[Dataset entries]
———

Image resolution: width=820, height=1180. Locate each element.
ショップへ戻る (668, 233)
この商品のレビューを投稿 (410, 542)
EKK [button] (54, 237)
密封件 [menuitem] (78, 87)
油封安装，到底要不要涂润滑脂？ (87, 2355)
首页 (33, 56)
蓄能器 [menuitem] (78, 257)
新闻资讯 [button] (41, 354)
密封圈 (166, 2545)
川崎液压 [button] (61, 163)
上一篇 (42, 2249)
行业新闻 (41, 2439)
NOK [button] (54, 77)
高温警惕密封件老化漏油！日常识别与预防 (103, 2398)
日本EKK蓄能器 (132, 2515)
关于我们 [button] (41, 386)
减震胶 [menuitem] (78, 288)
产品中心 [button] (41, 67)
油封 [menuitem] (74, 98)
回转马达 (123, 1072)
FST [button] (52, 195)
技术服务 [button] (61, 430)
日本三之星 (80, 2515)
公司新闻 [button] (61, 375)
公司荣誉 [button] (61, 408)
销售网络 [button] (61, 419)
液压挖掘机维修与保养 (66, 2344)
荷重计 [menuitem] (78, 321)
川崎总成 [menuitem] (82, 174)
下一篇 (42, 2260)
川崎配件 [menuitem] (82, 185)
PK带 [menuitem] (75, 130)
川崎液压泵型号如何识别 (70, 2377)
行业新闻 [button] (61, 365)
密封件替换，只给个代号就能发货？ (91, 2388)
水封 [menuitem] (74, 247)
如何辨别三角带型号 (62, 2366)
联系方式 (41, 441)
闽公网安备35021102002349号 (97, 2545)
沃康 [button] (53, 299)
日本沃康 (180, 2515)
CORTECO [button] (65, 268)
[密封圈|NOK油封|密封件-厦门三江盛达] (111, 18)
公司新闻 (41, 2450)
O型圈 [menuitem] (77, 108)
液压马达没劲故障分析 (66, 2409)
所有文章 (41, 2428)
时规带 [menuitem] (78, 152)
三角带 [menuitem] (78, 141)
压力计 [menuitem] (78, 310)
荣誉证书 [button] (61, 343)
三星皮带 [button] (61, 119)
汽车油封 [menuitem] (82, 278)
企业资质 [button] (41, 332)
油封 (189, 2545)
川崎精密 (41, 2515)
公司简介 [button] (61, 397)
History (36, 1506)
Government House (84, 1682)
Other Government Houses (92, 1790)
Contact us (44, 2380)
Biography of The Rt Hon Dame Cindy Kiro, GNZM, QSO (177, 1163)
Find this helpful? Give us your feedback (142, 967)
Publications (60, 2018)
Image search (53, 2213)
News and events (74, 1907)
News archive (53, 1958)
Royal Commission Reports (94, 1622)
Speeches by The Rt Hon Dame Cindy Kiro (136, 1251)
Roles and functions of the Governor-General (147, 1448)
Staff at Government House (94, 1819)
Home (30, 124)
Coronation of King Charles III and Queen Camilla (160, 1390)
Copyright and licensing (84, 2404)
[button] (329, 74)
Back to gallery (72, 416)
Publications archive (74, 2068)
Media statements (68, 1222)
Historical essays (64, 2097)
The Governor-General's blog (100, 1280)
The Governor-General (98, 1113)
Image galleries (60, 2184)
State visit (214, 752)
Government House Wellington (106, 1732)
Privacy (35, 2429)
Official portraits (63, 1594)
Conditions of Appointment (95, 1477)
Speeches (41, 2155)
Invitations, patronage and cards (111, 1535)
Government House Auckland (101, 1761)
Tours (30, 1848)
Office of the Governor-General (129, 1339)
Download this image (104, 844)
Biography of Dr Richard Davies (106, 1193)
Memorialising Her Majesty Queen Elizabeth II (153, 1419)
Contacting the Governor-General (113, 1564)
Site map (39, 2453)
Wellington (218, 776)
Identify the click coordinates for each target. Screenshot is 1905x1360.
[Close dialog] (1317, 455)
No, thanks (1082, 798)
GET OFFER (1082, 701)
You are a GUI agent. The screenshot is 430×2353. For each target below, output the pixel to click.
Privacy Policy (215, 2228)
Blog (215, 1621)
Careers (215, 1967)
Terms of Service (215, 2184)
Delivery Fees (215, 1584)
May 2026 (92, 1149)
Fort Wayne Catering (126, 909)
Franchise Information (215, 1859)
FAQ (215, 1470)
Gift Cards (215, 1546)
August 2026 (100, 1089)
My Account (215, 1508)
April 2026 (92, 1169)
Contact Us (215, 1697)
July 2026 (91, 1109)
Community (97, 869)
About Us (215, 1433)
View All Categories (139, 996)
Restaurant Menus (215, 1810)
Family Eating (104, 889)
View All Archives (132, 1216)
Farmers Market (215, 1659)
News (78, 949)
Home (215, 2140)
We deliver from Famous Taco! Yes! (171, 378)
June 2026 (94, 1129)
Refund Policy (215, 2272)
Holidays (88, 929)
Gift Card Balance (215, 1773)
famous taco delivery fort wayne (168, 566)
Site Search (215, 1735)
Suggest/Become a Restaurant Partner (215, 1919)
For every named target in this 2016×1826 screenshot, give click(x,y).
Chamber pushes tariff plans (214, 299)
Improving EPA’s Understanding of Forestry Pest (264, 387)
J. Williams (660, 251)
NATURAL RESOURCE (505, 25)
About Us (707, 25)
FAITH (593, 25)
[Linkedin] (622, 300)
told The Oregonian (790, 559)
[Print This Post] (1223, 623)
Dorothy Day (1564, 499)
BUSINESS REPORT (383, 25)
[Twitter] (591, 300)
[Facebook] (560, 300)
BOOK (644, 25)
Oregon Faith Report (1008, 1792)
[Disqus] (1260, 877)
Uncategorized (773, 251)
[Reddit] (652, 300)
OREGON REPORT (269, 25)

———

EXERCISE GOAL —
Only the data above, repeated exactly, should make up the reply.

FINISHED EXERCISE —
Image resolution: width=820, height=1180. Locate each element.
ショップへ戻る (668, 233)
この商品のレビューを投稿 (410, 542)
EKK [button] (54, 237)
密封件 [menuitem] (78, 87)
油封安装，到底要不要涂润滑脂？ (87, 2355)
首页 (33, 56)
蓄能器 [menuitem] (78, 257)
新闻资讯 [button] (41, 354)
密封圈 (166, 2545)
川崎液压 [button] (61, 163)
上一篇 (42, 2249)
行业新闻 (41, 2439)
NOK [button] (54, 77)
高温警惕密封件老化漏油！日常识别与预防 (103, 2398)
日本EKK蓄能器 (132, 2515)
关于我们 [button] (41, 386)
减震胶 [menuitem] (78, 288)
产品中心 [button] (41, 67)
油封 [menuitem] (74, 98)
回转马达 (123, 1072)
FST [button] (52, 195)
技术服务 [button] (61, 430)
日本三之星 (80, 2515)
公司新闻 [button] (61, 375)
公司荣誉 [button] (61, 408)
销售网络 [button] (61, 419)
液压挖掘机维修与保养 (66, 2344)
荷重计 [menuitem] (78, 321)
川崎总成 [menuitem] (82, 174)
下一篇 (42, 2260)
川崎配件 [menuitem] (82, 185)
PK带 [menuitem] (75, 130)
川崎液压泵型号如何识别 (70, 2377)
行业新闻 [button] (61, 365)
密封件替换，只给个代号就能发货？ (91, 2388)
水封 [menuitem] (74, 247)
如何辨别三角带型号 (62, 2366)
联系方式 (41, 441)
闽公网安备35021102002349号 (97, 2545)
沃康 [button] (53, 299)
日本沃康 (180, 2515)
CORTECO [button] (65, 268)
[密封圈|NOK油封|密封件-厦门三江盛达] (111, 18)
公司新闻 (41, 2450)
O型圈 [menuitem] (77, 108)
液压马达没劲故障分析 (66, 2409)
所有文章 (41, 2428)
时规带 [menuitem] (78, 152)
三角带 [menuitem] (78, 141)
压力计 [menuitem] (78, 310)
荣誉证书 [button] (61, 343)
三星皮带 [button] (61, 119)
汽车油封 [menuitem] (82, 278)
企业资质 [button] (41, 332)
油封 (189, 2545)
川崎精密 (41, 2515)
公司简介 [button] (61, 397)
History (36, 1506)
Government House (84, 1682)
Other Government Houses (92, 1790)
Contact us (44, 2380)
Biography of The Rt Hon Dame Cindy Kiro, GNZM, QSO (177, 1163)
Find this helpful? Give us your feedback (142, 967)
Publications (60, 2018)
Image search (53, 2213)
News and events (74, 1907)
News archive (53, 1958)
Royal Commission Reports (94, 1622)
Speeches by The Rt Hon Dame Cindy Kiro (136, 1251)
Roles and functions of the Governor-General (147, 1448)
Staff at Government House (94, 1819)
Home (30, 124)
Coronation of King Charles III and Queen Camilla (160, 1390)
Copyright and licensing (84, 2404)
[button] (329, 74)
Back to gallery (72, 416)
Publications archive (74, 2068)
Media statements (68, 1222)
Historical essays (64, 2097)
The Governor-General's blog (100, 1280)
The Governor-General (98, 1113)
Image galleries (60, 2184)
State visit (214, 752)
Government House Wellington (106, 1732)
Privacy (35, 2429)
Official portraits (63, 1594)
Conditions of Appointment (95, 1477)
Speeches (41, 2155)
Invitations, patronage and cards (111, 1535)
Government House Auckland (101, 1761)
Tours (30, 1848)
Office of the Governor-General (129, 1339)
Download this image (104, 844)
Biography of Dr Richard Davies (106, 1193)
Memorialising Her Majesty Queen Elizabeth II (153, 1419)
Contacting the Governor-General (113, 1564)
Site map (39, 2453)
Wellington (218, 776)
Identify the click coordinates for each target. Screenshot is 1905x1360.
[Close dialog] (1317, 455)
No, thanks (1082, 798)
GET OFFER (1082, 701)
You are a GUI agent. The screenshot is 430×2353. For each target below, output the pixel to click.
Privacy Policy (215, 2228)
Blog (215, 1621)
Careers (215, 1967)
Terms of Service (215, 2184)
Delivery Fees (215, 1584)
May 2026 (92, 1149)
Fort Wayne Catering (126, 909)
Franchise Information (215, 1859)
FAQ (215, 1470)
Gift Cards (215, 1546)
August 2026 (100, 1089)
My Account (215, 1508)
April 2026 (92, 1169)
Contact Us (215, 1697)
July 2026 (91, 1109)
Community (97, 869)
About Us (215, 1433)
View All Categories (139, 996)
Restaurant Menus (215, 1810)
Family Eating (104, 889)
View All Archives (132, 1216)
Farmers Market (215, 1659)
News (78, 949)
Home (215, 2140)
We deliver from Famous Taco! Yes! (171, 378)
June 2026 (94, 1129)
Refund Policy (215, 2272)
Holidays (88, 929)
Gift Card Balance (215, 1773)
famous taco delivery fort wayne (168, 566)
Site Search (215, 1735)
Suggest/Become a Restaurant Partner (215, 1919)
For every named target in this 2016×1826 screenshot, give click(x,y).
Chamber pushes tariff plans (214, 299)
Improving EPA’s Understanding of Forestry Pest (264, 387)
J. Williams (660, 251)
NATURAL RESOURCE (505, 25)
About Us (707, 25)
FAITH (593, 25)
[Linkedin] (622, 300)
told The Oregonian (790, 559)
[Print This Post] (1223, 623)
Dorothy Day (1564, 499)
BUSINESS REPORT (383, 25)
[Twitter] (591, 300)
[Facebook] (560, 300)
BOOK (644, 25)
Oregon Faith Report (1008, 1792)
[Disqus] (1260, 877)
Uncategorized (773, 251)
[Reddit] (652, 300)
OREGON REPORT (269, 25)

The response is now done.